(BRONTEKST)
○ ○ ○ ○ ○
De brieven van de psychiater Selten werpen naar het oordeel van de Raad geen ander licht op de zaak. De Raad overweegt daartoe het volgende.
Zoals blijkt uit de brief van 1 maart 2006, heeft Selten appellant op verzoek van Peters onderzocht om een second opinion over appellants klachten op dat moment te geven. Selten concludeert dat er sprake was van een lichte depressieve stoornis en dat er geen aanwijzingen voor een psychose waren. Volgens Selten vielen echter simulatie en schizofrenie niet uit te sluiten. In de brief van 29 augustus 2006 acht Selten het echter na een nader onderzoek en op grond van door Peters verschafte informatie het meest waarschijnlijk dat appellant aan schizofrenie lijdt. In zijn rapportage van 13 oktober 2006 geeft bezwaarverzekeringsarts L.T.M. Lenders in reactie op de brieven van Selten aan dat niet inzichtelijk is op grond waarvan Selten tot de diagnose schizofrenie is gekomen en dat bij appellant nimmer sprake is geweest van de bij die diagnose behorende symptomen.
○ ○ ○ ○ ○
(AANGELEVERD MATERIAAL)

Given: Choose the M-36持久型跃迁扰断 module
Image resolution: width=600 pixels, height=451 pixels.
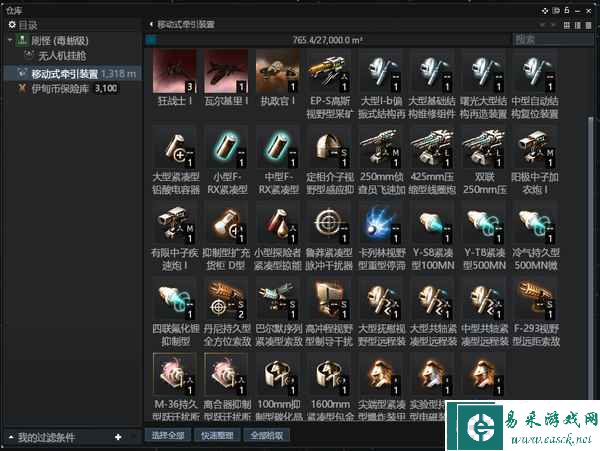Looking at the screenshot, I should [175, 382].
○ ○ ○ ○ ○
(VRAGEN EN OPDRACHTEN)
a - Beantwoord de volgende vragen over de brontekst.
(i) Op wiens verzoek heeft Selten appellant onderzocht?
(ii) Van welke stoornis was volgens de brief van 1 maart 2006 sprake?
(iii) Op welke datum is de rapportage van bezwaarverzekeringsarts Lenders opgesteld?
b - Pak de brontekst over de brieven van psychiater Selten weer op en schrijf verder na de laatste zin.
Het materiaal speelt hierbij geen enkele rol.

(SCHRIFTELIJKE ANTWOORDEN)
a -
(i) Op verzoek van Peters.
(ii) Van een lichte depressieve stoornis.
(iii) Op 13 oktober 2006.

b -
Naar het oordeel van de Raad is in dit geval inderdaad zonder nadere toelichting, die evenwel ontbreekt, het enkel stellen van een bepaalde diagnose (schizofrenie) onvoldoende om te twijfelen aan de juistheid van het standpunt van het Uwv dat er geen sprake is van ziekte of gebrek. Daarbij acht de Raad het van belang dat Selten in zijn brief van 1 maart 2006 concludeert dat er geen aanwijzingen voor psychoses zijn en constateert dat er uitsluitend sprake is van een lichte depressieve stoornis. Onder verwijzing naar genoemde rapportage van de bezwaarverzekeringsarts van 13 oktober 2006 stelt de Raad voorts vast dat niet blijkt of appellant door Selten op de aanwezigheid van de aan schizofrenie verbonden symptomen is onderzocht, laat staan dat deze zouden zijn geconstateerd. Wel is aangegeven dat er van duidelijke wanen of hallucinaties geen sprake is. In ieder geval acht de Raad onvoldoende inzichtelijk hoe Selten in zijn brief van 29 augustus 2006 tot zijn, van zijn eerdere diagnose afwijkende, conclusie is gekomen. Er is immers niet aangegeven wat de informatie van Peters en wat het tweede onderzoek van appellant, die kennelijk aan die conclusie ten grondslag zijn gelegd, inhielden.
Wat het arbeidspsychologisch advies van januari 2005 betreft, overweegt de Raad dat daarin weliswaar een aantal afwijkingen wordt geconstateerd, maar dat daarin niet wordt aangegeven of en in hoeverre die het gevolg zijn van ziekte of gebrek. Overigens wordt in dit advies wel opgemerkt dat uit het onderzoek niet is gebleken van een psychische problematiek en dat appellant geneigd is te vluchten in ziekte.
Op grond van de voorhanden zijnde informatie, in het bijzonder de deskundigenrapporten van Colon en Tilanus, is de Raad tot de overtuiging gekomen dat er geen sprake was van een ziekte of gebrek in de zin van artikel 18 WAO op de datum in geding. De Raad ziet dan ook geen aanleiding om over te gaan tot benoeming van een deskundige.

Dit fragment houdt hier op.